# Fermat's Theorem and primitive $n$th roots of unity

Fermat's little theorem states that if $p$ is a prime number, then for any integer $a$ such that $p \not \mid a$ we have that $a^{p − 1} \equiv 1 \operatorname{mod} p$.

Suppose $p =17$, then we know for any integer, $\alpha$ such that $\alpha <17$, we have $\alpha^{16} \equiv 1 \operatorname{mod} 17$.

However, let's say I am trying to find the the $16$-th primitive roots $\operatorname{mod} 17$. That is all such $\alpha$ such that $16$ is the smallest integer to have this effect. How would I go about this?

• You can brute-force it. More or less brute. If you know quadratic reciprocity, it is not hard to see that $\bigl(\frac{3}{17}\bigr) = -1$, so $3$ is a primitive root modulo $17$ (since $17 - 1 = 16$ is a power of $2$). Once you have found one primitive $r$ root modulo $p$, the others are $r^k$ where $\gcd(k,p-1) = 1$. – Daniel Fischer Jul 3 '15 at 19:32
• Just as a matter of experience, I’ve found it rare that the brute-force method usually finds a generator in $\{2,3,5\}$. – Lubin Jul 4 '15 at 0:55

It is known that $n$ admits a primitive root if and only if the group $(\mathbb Z/n\mathbb Z)^*$ is cyclic which is the case for all prime so for $17$. One can apply here the following known result:

Let $p_1, p_2,…p_r$ be the distinct prime divisors of $\phi(n)$ where $\phi$ is the Euler's totient function and $x$ coprime with $n$; then

$x$ is a primitive root modulo $n$ $\iff$ $x^{(\frac {\phi(n)}{p_i})} \not\equiv 1$ for all i=1,2,...,r

When $n=17$ one has $\phi(17)=16=2^4$ therefore $x$ is a primitive root modulo 17 if $x^8\not\equiv 1 mod(17)$.

Calculation gives as possible values $x=3,5,6,7,10,11,12,14$

(for $x=1,2,4,8,9,13,15,16$ we have $x^8\equiv 1 mod(17)$)

ADDITIONAL NOTE.- It is in general difficult enough calculation of a p.r. modulo $n$ (when it exists!).

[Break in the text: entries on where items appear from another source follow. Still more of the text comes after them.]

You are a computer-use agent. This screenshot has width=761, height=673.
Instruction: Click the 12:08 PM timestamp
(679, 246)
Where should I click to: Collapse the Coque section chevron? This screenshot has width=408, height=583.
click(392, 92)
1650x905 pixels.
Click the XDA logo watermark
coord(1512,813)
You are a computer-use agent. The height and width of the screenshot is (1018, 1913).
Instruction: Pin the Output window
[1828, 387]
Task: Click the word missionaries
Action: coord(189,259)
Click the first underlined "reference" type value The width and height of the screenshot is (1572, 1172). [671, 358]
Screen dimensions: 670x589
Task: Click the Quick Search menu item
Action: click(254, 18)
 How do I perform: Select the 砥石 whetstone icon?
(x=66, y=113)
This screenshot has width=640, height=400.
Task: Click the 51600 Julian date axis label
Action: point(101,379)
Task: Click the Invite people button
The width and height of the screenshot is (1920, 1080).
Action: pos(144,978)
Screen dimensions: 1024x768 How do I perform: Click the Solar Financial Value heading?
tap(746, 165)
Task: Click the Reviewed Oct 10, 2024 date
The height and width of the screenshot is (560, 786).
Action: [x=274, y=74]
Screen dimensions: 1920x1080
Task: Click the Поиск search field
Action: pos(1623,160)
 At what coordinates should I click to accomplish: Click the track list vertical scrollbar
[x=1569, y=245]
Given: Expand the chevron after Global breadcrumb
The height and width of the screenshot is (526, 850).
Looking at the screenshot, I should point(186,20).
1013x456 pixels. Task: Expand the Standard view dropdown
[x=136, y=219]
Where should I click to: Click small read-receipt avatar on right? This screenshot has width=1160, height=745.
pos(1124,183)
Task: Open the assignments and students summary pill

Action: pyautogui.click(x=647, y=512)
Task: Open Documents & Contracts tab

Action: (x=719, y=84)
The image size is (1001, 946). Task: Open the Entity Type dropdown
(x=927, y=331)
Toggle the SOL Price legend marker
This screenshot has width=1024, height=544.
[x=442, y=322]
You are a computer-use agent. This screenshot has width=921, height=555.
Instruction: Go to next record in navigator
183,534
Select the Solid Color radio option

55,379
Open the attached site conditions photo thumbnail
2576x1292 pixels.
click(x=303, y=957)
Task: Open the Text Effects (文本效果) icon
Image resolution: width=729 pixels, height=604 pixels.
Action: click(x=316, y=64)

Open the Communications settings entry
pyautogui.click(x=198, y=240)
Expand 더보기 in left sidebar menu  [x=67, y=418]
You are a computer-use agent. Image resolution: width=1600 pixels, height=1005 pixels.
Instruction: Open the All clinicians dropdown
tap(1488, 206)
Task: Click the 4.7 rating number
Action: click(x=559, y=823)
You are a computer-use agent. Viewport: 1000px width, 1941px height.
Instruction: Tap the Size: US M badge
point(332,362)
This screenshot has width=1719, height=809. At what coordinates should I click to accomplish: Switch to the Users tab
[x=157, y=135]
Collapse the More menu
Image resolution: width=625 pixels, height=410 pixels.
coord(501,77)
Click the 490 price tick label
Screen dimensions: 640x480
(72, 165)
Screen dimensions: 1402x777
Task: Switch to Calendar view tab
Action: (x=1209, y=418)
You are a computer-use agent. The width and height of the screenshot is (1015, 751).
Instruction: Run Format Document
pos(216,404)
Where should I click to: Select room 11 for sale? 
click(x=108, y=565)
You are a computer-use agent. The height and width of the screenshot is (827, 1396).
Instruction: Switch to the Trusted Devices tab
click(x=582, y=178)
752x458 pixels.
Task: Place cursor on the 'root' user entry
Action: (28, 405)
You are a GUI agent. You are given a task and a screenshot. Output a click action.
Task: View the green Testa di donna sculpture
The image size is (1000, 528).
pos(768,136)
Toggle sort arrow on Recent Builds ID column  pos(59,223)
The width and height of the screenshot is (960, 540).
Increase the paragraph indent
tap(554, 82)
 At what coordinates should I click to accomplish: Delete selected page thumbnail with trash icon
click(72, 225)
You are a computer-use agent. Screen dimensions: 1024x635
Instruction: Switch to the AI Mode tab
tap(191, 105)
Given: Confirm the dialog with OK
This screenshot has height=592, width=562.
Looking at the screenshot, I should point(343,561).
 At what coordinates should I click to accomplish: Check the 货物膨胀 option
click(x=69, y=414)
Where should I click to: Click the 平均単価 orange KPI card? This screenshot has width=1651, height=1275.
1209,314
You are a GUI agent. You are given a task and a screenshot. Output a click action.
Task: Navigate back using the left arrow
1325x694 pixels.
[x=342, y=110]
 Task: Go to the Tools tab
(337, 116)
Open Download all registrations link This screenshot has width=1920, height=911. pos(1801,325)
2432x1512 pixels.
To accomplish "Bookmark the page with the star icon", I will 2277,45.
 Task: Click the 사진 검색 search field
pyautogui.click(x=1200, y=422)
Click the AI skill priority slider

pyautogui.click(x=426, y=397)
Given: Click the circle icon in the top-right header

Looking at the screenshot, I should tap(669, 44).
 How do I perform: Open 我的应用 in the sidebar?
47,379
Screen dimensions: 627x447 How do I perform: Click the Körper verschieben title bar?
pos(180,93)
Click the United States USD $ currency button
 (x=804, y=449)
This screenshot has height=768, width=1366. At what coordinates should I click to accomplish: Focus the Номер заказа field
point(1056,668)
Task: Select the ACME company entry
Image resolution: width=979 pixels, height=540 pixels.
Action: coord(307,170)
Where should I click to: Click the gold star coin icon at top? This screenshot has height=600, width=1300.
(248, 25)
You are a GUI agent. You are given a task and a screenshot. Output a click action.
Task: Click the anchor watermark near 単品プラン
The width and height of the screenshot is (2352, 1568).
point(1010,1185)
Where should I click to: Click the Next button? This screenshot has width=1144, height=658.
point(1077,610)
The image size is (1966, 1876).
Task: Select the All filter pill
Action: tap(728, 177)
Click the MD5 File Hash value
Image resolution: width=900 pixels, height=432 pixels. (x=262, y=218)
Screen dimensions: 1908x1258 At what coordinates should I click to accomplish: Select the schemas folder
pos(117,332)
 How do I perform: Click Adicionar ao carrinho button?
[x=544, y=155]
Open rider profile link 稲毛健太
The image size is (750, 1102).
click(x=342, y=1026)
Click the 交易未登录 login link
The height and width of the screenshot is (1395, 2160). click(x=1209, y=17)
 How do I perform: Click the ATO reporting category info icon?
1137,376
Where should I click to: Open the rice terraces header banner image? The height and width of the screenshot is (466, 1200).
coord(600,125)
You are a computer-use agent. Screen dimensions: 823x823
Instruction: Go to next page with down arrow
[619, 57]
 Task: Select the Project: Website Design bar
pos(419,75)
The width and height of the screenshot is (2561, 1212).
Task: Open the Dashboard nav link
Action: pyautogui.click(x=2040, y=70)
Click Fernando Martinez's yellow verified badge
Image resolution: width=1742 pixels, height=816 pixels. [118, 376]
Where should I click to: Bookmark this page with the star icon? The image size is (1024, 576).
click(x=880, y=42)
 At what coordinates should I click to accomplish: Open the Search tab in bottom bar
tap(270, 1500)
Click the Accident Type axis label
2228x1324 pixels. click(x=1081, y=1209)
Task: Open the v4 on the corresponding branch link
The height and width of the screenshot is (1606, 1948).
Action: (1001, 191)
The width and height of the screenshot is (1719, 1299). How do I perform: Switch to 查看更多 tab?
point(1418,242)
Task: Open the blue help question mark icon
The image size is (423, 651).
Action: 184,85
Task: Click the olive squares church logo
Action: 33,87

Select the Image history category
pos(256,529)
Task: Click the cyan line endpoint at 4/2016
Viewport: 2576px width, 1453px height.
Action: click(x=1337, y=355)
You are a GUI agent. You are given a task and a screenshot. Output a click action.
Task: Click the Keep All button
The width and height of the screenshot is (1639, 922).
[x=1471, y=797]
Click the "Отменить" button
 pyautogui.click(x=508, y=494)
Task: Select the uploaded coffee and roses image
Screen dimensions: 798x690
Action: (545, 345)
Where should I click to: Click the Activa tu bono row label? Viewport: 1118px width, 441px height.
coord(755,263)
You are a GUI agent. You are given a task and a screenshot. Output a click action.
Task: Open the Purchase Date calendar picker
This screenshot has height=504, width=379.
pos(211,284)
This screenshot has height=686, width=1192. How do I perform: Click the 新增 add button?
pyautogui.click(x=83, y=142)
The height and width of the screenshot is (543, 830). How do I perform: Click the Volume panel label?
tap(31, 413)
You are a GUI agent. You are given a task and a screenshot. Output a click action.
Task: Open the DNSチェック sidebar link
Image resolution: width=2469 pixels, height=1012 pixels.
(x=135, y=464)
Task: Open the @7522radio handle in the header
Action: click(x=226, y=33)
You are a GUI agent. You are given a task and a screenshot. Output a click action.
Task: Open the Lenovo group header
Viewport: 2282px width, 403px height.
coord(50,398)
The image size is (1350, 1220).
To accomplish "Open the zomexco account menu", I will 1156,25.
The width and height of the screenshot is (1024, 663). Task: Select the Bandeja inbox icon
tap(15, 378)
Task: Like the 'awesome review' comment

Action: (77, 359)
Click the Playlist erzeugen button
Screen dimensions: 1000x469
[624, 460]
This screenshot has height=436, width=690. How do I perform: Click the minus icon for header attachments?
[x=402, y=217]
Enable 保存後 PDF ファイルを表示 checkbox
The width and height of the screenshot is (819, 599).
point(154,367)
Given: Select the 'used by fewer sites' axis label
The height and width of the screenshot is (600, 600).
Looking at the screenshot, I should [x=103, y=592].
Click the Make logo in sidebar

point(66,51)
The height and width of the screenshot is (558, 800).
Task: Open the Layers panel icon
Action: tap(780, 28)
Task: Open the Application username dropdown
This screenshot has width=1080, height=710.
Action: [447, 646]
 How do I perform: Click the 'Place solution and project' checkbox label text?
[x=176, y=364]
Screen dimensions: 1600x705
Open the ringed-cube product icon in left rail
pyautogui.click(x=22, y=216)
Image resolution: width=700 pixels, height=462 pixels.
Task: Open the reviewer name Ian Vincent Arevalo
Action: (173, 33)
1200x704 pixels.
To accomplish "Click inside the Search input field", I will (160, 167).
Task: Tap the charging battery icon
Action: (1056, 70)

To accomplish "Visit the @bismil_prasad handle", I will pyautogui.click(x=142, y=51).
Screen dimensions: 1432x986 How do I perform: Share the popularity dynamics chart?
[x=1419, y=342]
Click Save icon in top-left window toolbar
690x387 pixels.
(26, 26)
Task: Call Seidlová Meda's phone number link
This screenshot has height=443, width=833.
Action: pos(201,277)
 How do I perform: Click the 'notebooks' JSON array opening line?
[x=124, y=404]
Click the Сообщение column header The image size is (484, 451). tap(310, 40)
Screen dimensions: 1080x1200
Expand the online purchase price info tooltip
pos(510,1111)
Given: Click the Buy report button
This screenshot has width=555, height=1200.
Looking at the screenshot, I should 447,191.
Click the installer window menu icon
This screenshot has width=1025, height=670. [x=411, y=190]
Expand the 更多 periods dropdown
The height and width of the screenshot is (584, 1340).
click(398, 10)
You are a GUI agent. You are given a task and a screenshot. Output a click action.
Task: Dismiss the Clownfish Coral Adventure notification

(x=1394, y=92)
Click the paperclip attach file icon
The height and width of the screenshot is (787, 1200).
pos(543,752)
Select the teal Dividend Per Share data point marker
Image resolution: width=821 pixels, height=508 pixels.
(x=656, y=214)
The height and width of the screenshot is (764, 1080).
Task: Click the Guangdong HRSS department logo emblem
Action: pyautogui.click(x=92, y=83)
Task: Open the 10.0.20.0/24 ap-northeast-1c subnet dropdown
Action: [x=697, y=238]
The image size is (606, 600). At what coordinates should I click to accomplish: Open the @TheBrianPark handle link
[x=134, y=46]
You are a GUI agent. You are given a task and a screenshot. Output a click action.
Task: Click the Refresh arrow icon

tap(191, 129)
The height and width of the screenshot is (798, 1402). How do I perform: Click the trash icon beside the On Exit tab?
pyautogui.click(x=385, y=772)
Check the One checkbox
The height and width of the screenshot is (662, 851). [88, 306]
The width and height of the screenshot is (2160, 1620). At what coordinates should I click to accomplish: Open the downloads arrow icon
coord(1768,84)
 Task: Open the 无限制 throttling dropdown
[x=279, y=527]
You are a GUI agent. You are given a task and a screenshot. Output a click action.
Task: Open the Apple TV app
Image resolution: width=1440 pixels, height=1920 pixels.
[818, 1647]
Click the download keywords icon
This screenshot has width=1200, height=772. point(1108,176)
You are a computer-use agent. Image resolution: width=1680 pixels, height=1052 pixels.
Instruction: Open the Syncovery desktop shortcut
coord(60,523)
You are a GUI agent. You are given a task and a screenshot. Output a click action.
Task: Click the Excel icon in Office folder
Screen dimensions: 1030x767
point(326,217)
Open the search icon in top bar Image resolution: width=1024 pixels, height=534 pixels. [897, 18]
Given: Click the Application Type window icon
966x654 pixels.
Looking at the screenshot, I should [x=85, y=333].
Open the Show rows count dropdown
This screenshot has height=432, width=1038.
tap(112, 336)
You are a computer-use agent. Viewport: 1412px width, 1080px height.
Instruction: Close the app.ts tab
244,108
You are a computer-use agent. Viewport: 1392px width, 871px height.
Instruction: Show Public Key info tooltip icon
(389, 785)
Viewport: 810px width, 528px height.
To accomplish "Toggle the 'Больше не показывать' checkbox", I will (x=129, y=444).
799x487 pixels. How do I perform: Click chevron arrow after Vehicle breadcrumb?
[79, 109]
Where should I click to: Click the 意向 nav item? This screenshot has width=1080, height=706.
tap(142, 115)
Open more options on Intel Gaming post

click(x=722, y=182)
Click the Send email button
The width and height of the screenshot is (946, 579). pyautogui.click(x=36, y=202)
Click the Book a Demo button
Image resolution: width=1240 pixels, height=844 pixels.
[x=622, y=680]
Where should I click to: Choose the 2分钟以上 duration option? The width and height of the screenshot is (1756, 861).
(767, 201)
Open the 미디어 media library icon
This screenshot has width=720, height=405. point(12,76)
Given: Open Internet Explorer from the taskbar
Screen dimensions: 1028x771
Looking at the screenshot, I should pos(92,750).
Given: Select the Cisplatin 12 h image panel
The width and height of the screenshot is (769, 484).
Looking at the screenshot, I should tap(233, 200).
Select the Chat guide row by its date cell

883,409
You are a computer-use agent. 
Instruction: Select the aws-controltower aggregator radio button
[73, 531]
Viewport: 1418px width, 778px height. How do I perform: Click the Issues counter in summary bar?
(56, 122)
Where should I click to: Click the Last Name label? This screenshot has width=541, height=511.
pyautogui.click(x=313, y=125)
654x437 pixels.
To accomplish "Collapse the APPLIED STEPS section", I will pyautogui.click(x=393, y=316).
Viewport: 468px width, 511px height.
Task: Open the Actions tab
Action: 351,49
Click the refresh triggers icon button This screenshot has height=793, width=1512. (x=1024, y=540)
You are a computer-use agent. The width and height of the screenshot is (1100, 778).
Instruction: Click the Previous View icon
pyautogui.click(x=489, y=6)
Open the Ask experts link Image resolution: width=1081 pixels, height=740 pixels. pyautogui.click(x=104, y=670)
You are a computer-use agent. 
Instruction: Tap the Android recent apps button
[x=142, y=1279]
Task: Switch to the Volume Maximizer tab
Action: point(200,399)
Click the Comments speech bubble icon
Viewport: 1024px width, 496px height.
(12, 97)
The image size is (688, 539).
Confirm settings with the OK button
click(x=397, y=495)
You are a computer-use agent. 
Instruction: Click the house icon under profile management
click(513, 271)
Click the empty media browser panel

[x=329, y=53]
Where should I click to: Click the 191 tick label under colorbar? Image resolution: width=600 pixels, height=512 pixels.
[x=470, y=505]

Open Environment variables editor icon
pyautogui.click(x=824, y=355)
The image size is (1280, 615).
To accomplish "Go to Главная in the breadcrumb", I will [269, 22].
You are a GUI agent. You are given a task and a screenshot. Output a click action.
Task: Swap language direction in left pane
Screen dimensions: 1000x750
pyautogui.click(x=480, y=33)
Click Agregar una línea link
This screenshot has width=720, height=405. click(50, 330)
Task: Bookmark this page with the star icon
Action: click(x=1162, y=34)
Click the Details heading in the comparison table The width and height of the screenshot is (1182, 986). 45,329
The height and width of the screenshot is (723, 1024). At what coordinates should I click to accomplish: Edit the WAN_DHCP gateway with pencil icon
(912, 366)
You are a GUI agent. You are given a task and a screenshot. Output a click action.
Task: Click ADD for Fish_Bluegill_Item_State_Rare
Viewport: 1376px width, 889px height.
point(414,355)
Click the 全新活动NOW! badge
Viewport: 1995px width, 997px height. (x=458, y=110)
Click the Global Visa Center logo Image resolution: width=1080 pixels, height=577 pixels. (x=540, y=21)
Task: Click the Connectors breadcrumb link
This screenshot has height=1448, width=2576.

We quote here three open problems about this topic the third one being a surprising result which precedes an unknown question:

1) It is not known of any integer that is a p. r. for infinitely many primes.

2) At least one of $2,3,5$ is a p.r. for infinitely many primes. But it is not known which of these.

3)(Gupta-Murty and Heath-Brown) All prime with at most two exceptions is a p. r. for infinitely many primes. But it is not known these exceptions.